- **REQUIREMENT**
Exactly the lines from the one with "Task: Open the" through the final line of the entries, and nothing else, should appear in the answer; no pictures go in it.
---+---
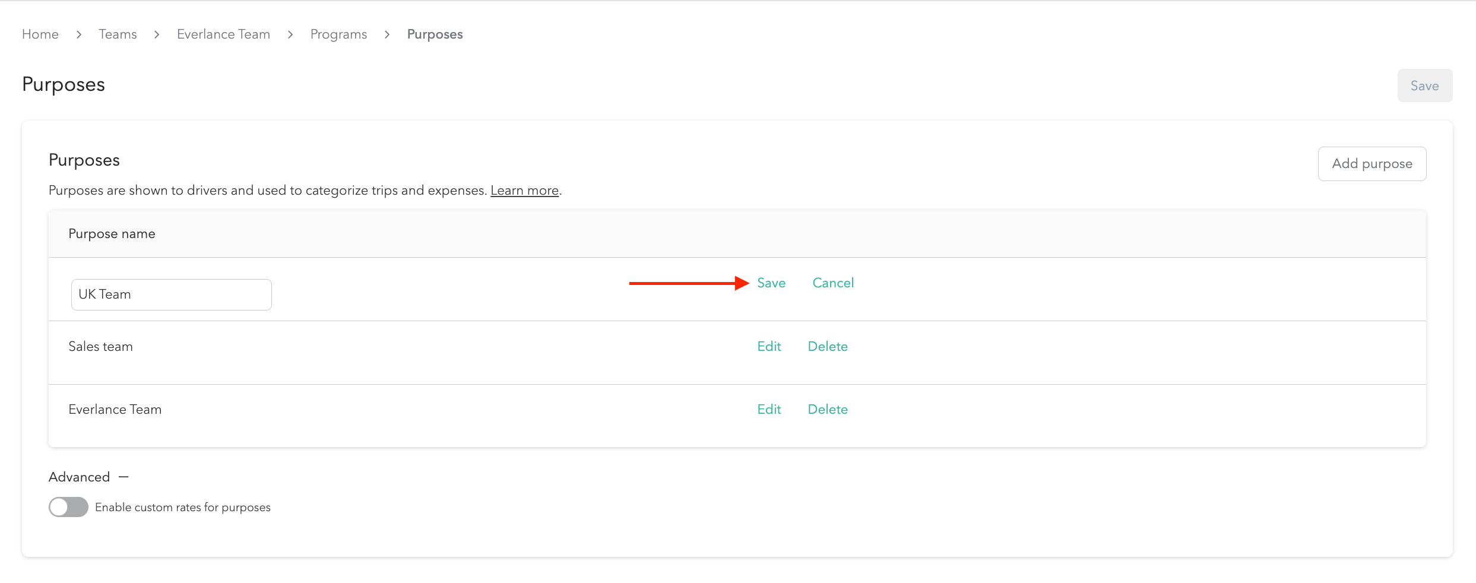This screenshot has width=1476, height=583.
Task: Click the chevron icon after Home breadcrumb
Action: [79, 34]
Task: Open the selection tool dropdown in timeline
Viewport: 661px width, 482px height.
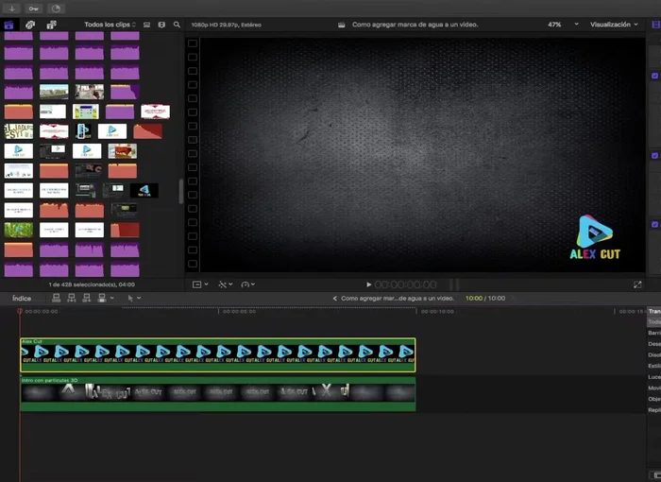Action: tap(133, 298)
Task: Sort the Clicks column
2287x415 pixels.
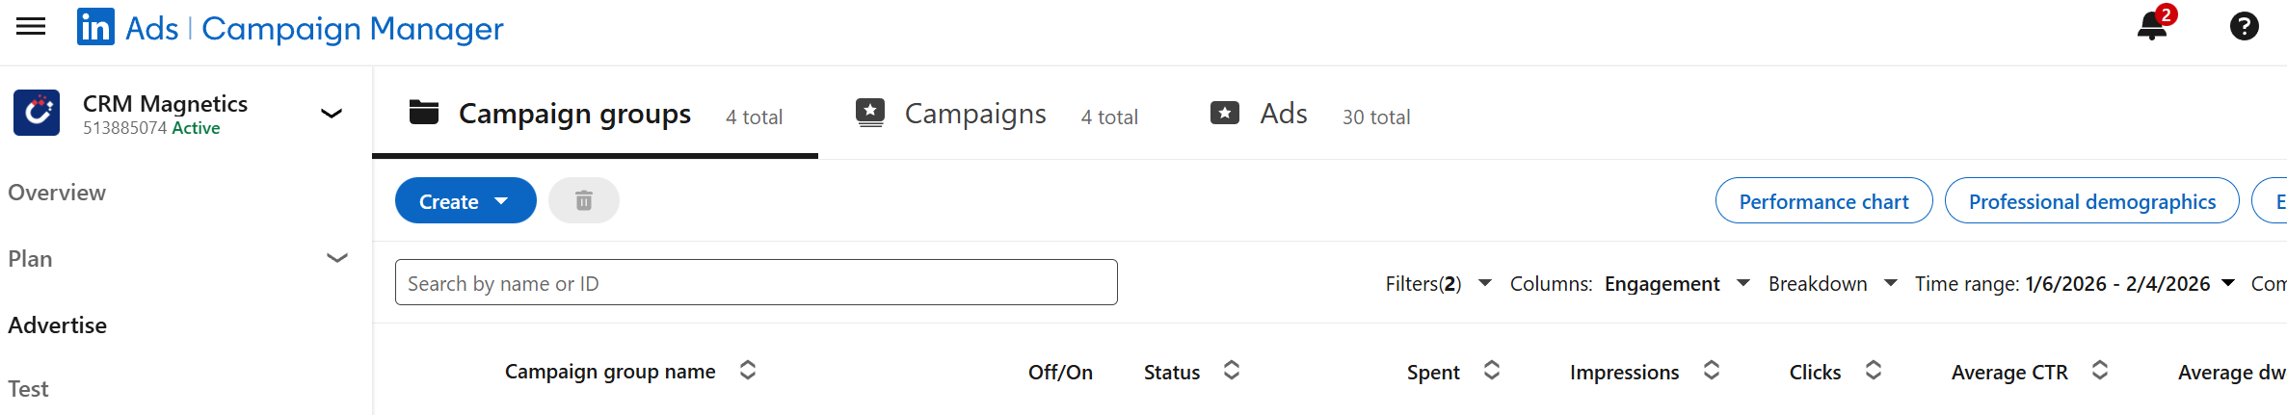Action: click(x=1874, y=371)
---+---
- **ANSWER SECTION**
Task: Open the selection tool dropdown in timeline
Viewport: 661px width, 482px height.
Action: tap(133, 298)
Task: Sort the Clicks column
2287x415 pixels.
Action: click(x=1874, y=371)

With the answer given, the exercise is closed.